Hmmmm … not sure that’s entirely correct. Not aware of any internal review processes in CASA but, in any event, the option of asking a court to intervene is always there in principle. Having said that, the availability of review by the AAT will usually result in courts deciding not to intervene until after the AAT has looked at the matter (and, to anticipate Up-into-the-air’s possible comment: No, the intervention of the courts in these circumstances never involves a hearing, by the ‘peers’ of the ‘accused’, of the case against ‘the accused’.)

Quote:
The only appeal to a decision by the Tribunal is to the Federal Court and then only on a question of law. There is no review of the merits of the decision.

Hmmmm … not sure that’s entirely correct, at least on the limitation of appeals to the Federal Court. Your next question is an example of an issue that could go directly from the AAT to the High Court. And the line between what’s a review of a question of law versus a question of fact and merits has always been very blurry for me. My brain is probably not big enough, because occasionally the court’s decision seems to me to take into account sympathy for the applicant….

(Records on locating elements on screens):
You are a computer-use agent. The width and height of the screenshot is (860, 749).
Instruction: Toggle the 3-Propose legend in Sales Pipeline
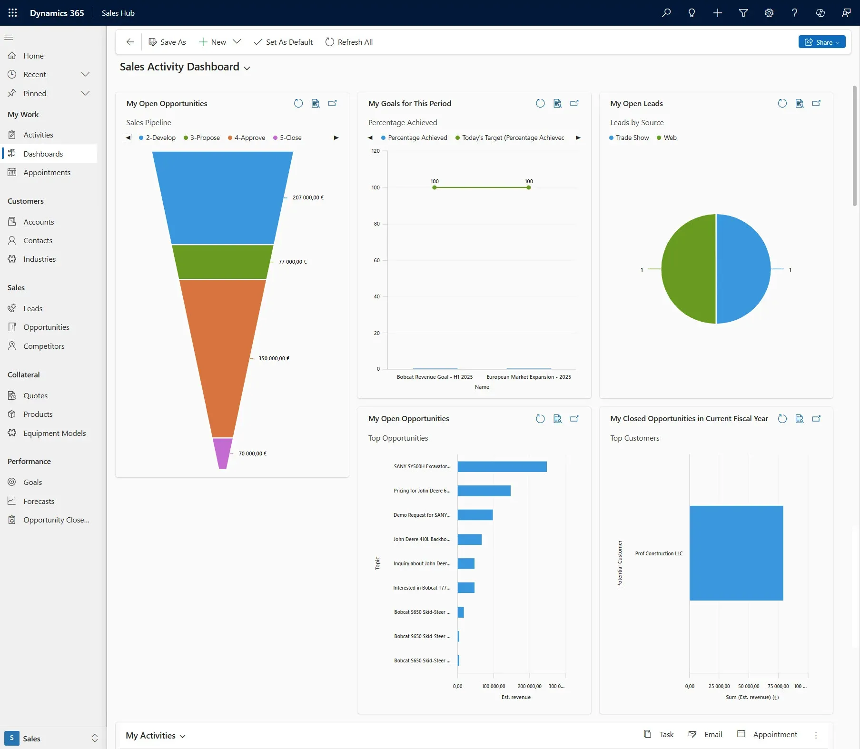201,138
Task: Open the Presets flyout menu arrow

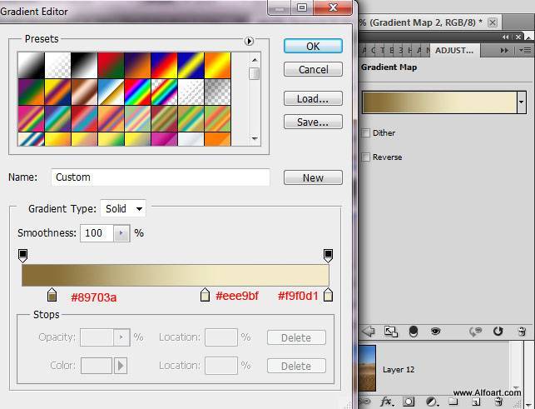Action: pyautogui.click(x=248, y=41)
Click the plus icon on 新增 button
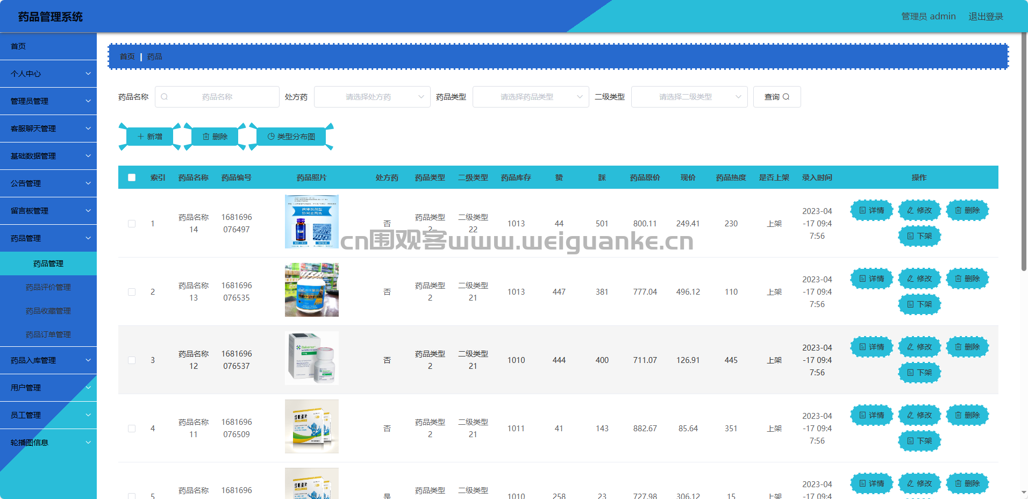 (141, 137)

(Stated goal): Please print the passage above on appeals from AAT decisions again in full, word for word.

(Written response):
Hmmmm … not sure that’s entirely correct. Not aware of any internal review processes in CASA but, in any event, the option of asking a court to intervene is always there in principle. Having said that, the availability of review by the AAT will usually result in courts deciding not to intervene until after the AAT has looked at the matter (and, to anticipate Up-into-the-air’s possible comment: No, the intervention of the courts in these circumstances never involves a hearing, by the ‘peers’ of the ‘accused’, of the case against ‘the accused’.)

Quote:
The only appeal to a decision by the Tribunal is to the Federal Court and then only on a question of law. There is no review of the merits of the decision.

Hmmmm … not sure that’s entirely correct, at least on the limitation of appeals to the Federal Court. Your next question is an example of an issue that could go directly from the AAT to the High Court. And the line between what’s a review of a question of law versus a question of fact and merits has always been very blurry for me. My brain is probably not big enough, because occasionally the court’s decision seems to me to take into account sympathy for the applicant….